Tuesday, September 20th, 6:00 pm, Hesburgh Center auditorium: “The Lords of the Hour: Mountain Sanctuaries and Modes of Resistance in Colonial Algeria.” Lecture by Dr. Osama Abi Mershed, Georgetown University. A reception will follow in the Great Hall of the Hesburgh Center.

This talk will focus on the new modes of anti-colonial resistance that began to unfold in the Algerian hinterland, especially in the northern region of Kabylia, following the defeat and surrender in December 1847 of the Emir Abd al-Qadir. Unlike previous insurrections, these movements were mobilized by populist preachers—usually unknown newcomers to the political scene—who claimed descent from the Prophet Muhammad and declared themselves the Holy Redeemer, the mahdī and Lord of the Hour (mūl es-sā‘a), come to purify Algeria of foreign and domestic corruptions. Following his talk, Osama Abi-Mershed will be pleased to discuss the 2011 “Arab Spring” in comparison with popular uprisings in 19th-century Algeria.

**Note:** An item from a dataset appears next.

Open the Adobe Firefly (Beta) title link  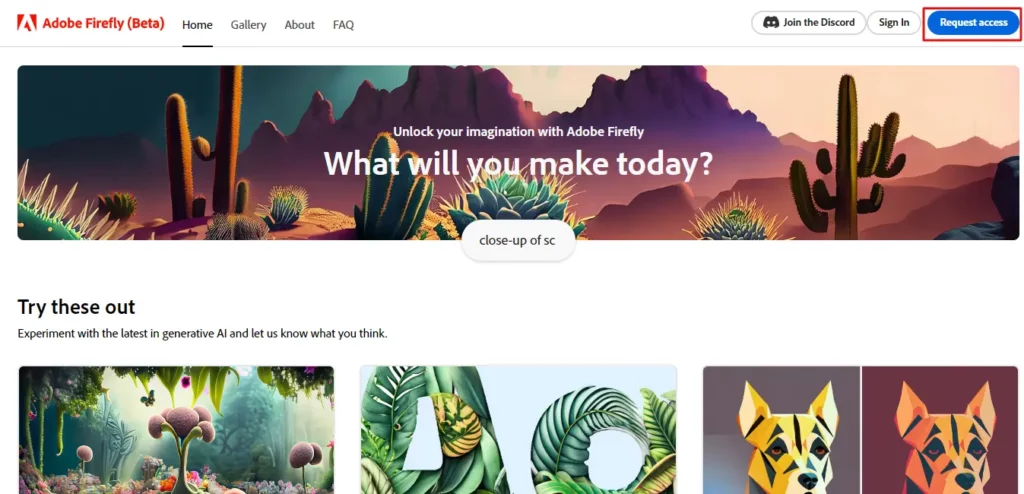pyautogui.click(x=103, y=24)
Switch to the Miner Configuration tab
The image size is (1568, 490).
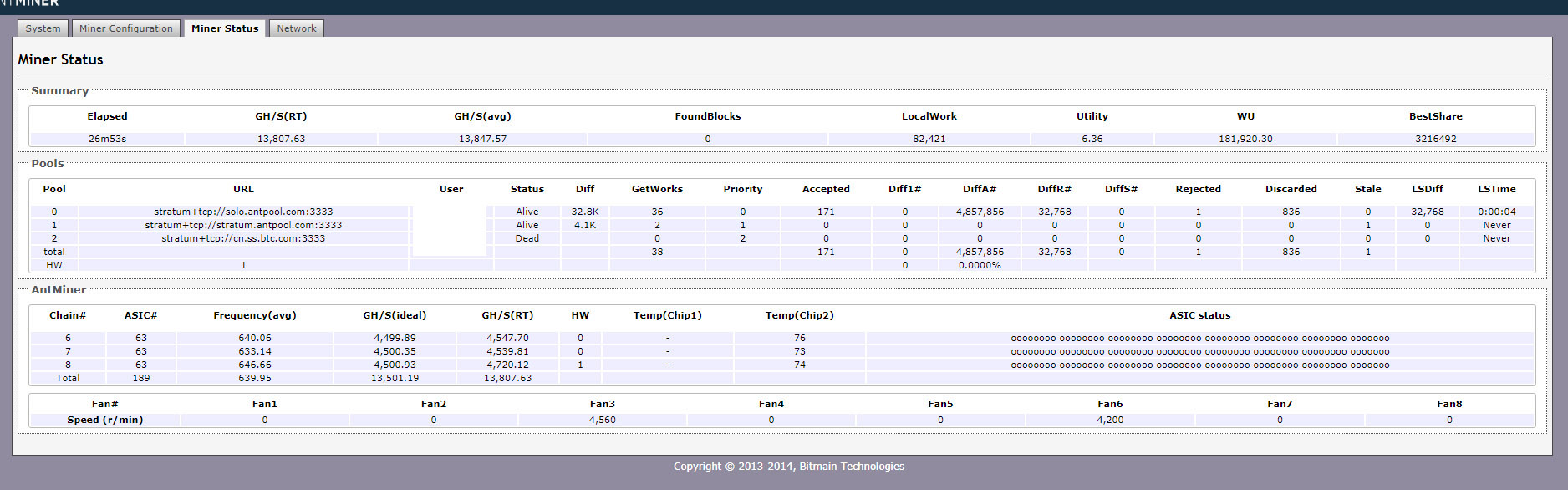coord(126,28)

Osama Abi-Mershed is Associate Professor of History at Georgetown University, specializing in Near- and Middle-Eastern History, and director of Georgetown’s Center for Contemporary Arab Studies. His book, Apostles of Modernity: Saint-Simonians and the Civilizing Mission in Algeria Between 1830 and 1870 (Stanford UP, 2010) studies how French army officers serving in the colonial Offices of Arab Affairs profoundly altered the course of political decision-making in Algeria. Guided by the modernizing ideologies of the Saint-Simonian school in their development and implementation of colonial policy, the officers articulated a new doctrine and framework for governing the Muslim and European populations of Algeria. Apostles of Modernity shows the evolution of this civilizing mission in Algeria, and illustrates how these 40 years were decisive in shaping the principal ideological tenets in French colonization of the region. This book offers a rethinking of 19th-century French colonial history. It reveals not only what the rise of Europe implied for the cultural identities of non-elite Middle Easterners and North Africans, but also what dynamics were involved in the imposition or local adoptions of European cultural norms and how the colonial encounter impacted the cultural identities of the colonizers themselves.

Dr. Abi-Mershed’s lecture is co-sponsored by the Nanovic Institute for European Studies, the Henkels Lecture Series and the Institute for Scholarship in the Liberal Arts, the Helen Kellogg Institute for International Studies, the Arts and Letters Teaching Beyond the Classroom Grant, the Romance Languages Excellence Fund, the Ph.D. in Literature Program, and the Department of History.